Time Limit: 2000/1000 MS (Java/Others)    Memory Limit: 32768/32768 K (Java/Others)

Total Submission(s): 3461    Accepted Submission(s): 1942

Problem Description A wqb-number, or B-number for short, is a non-negative integer whose decimal form contains the sub- string "13" and can be divided by 13. For example, 130 and 2613 are wqb-numbers, but 143 and 2639 are not. Your task is to calculate how many wqb-numbers from 1 to n for a given integer n.  

Input Process till EOF. In each line, there is one positive integer n(1 <= n <= 1000000000).  
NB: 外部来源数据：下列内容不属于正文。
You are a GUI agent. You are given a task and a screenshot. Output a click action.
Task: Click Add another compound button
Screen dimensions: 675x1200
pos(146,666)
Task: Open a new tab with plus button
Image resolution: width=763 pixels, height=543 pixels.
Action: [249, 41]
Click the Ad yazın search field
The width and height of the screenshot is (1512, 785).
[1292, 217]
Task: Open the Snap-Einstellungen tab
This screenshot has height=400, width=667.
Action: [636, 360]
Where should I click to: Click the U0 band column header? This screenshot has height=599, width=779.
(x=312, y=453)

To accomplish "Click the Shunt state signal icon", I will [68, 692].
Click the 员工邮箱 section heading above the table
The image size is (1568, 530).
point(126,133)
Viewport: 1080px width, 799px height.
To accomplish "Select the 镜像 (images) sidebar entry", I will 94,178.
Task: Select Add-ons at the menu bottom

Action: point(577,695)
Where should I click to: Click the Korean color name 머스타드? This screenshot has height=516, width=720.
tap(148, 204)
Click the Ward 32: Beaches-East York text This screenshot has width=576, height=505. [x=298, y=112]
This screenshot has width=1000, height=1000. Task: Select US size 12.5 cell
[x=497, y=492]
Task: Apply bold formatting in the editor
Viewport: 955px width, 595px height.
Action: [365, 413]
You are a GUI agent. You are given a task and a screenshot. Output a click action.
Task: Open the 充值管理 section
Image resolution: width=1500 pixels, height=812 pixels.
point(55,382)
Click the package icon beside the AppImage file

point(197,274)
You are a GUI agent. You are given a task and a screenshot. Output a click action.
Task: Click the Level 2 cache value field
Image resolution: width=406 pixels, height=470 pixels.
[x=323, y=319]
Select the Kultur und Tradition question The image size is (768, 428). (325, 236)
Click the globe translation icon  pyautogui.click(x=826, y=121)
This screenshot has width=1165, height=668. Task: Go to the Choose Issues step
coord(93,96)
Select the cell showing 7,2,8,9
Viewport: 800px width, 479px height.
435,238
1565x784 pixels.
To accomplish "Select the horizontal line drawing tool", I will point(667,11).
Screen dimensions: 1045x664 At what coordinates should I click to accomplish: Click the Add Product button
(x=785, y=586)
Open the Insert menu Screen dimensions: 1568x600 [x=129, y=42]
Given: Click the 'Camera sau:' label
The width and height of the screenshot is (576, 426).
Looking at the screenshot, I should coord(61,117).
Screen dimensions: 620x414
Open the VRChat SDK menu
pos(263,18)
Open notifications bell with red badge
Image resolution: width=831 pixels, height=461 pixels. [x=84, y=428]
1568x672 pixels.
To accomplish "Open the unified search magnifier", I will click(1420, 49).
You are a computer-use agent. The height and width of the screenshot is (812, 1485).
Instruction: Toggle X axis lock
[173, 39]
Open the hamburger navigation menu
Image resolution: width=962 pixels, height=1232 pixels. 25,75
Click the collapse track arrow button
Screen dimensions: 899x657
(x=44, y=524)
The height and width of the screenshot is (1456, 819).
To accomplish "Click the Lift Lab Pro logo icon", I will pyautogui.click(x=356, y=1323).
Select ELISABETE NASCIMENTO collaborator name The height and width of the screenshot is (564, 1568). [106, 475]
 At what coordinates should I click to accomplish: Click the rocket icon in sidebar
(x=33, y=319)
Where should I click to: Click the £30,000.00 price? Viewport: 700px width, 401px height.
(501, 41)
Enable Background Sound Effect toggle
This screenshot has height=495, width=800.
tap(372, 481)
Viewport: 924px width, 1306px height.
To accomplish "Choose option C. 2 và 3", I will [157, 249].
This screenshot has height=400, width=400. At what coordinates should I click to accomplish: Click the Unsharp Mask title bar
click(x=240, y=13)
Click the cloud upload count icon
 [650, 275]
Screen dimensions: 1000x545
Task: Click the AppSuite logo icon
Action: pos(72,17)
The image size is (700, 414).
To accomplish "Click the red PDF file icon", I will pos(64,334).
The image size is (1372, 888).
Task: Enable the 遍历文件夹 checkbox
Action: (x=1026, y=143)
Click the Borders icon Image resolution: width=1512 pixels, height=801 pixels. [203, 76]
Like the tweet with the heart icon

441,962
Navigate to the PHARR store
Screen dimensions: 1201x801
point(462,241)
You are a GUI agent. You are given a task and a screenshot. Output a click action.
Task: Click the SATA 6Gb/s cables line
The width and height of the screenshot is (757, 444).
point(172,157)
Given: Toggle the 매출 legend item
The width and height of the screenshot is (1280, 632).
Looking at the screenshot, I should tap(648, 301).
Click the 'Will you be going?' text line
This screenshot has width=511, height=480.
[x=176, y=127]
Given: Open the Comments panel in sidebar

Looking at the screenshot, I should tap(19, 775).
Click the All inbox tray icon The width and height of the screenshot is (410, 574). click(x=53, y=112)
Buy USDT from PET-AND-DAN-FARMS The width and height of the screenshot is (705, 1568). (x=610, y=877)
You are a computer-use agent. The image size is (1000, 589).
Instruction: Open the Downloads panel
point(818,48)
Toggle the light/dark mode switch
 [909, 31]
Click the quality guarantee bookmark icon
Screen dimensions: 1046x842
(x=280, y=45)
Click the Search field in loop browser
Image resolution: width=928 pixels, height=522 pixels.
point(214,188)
Output Print each answer in a single line.  

Sample Input

13
100
200
1000
        

Sample Output

1
1
2
2
        

題意：求出現13并且能被13整除的數字有多少個。

思路：dfs注意記錄狀态即可。主要還是看代碼吧。

AC代碼如下：

#include<cstdio>
#include<cstring>
#include<iostream>
#include<algorithm>
using namespace std;
typedef long long ll;
int T,t,n,m;
int num[20];
int dp[20][13][2][2][2][2];
int dfs(int pos,int left,bool th,bool one,bool th2,bool f)
{
    if(pos==0)
      return left==0 && th && th2;
    if(dp[pos][left][th][one][th2][f]>=0)
      return dp[pos][left][th][one][th2][f];
    int i,j,k,r,a,b,c,d,f2;
    dp[pos][left][th][one][th2][f]=0;
    if(f)
      r=num[pos];
    else
      r=9;
    for(i=0;i<=r;i++)
    {
        if(f && i==r)
          f2=1;
        else
          f2=0;
        a=(left*10+i)%13;
        if((left!=0 && a==0)||th)
          b=1;
        else
          b=0;
        if(i==1)
          c=1;
        else
          c=0;
        if((one && i==3)|| th2)
          d=1;
        else
          d=0;

        dp[pos][left][th][one][th2][f]+=dfs(pos-1,a,b,c,d,f2);
    }
    return dp[pos][left][th][one][th2][f];
}
int solve()
{
    int i,j,k,len=0;
    m=n;
    while(m)
    {
         num[++len]=m%10;
         m/=10;
    }
    memset(dp,-1,sizeof(dp));
    return dfs(len,0,0,0,0,1);
}
int main()
{
    int i,j,k;
    while(~scanf("%d",&n))
      printf("%d\n",solve());
}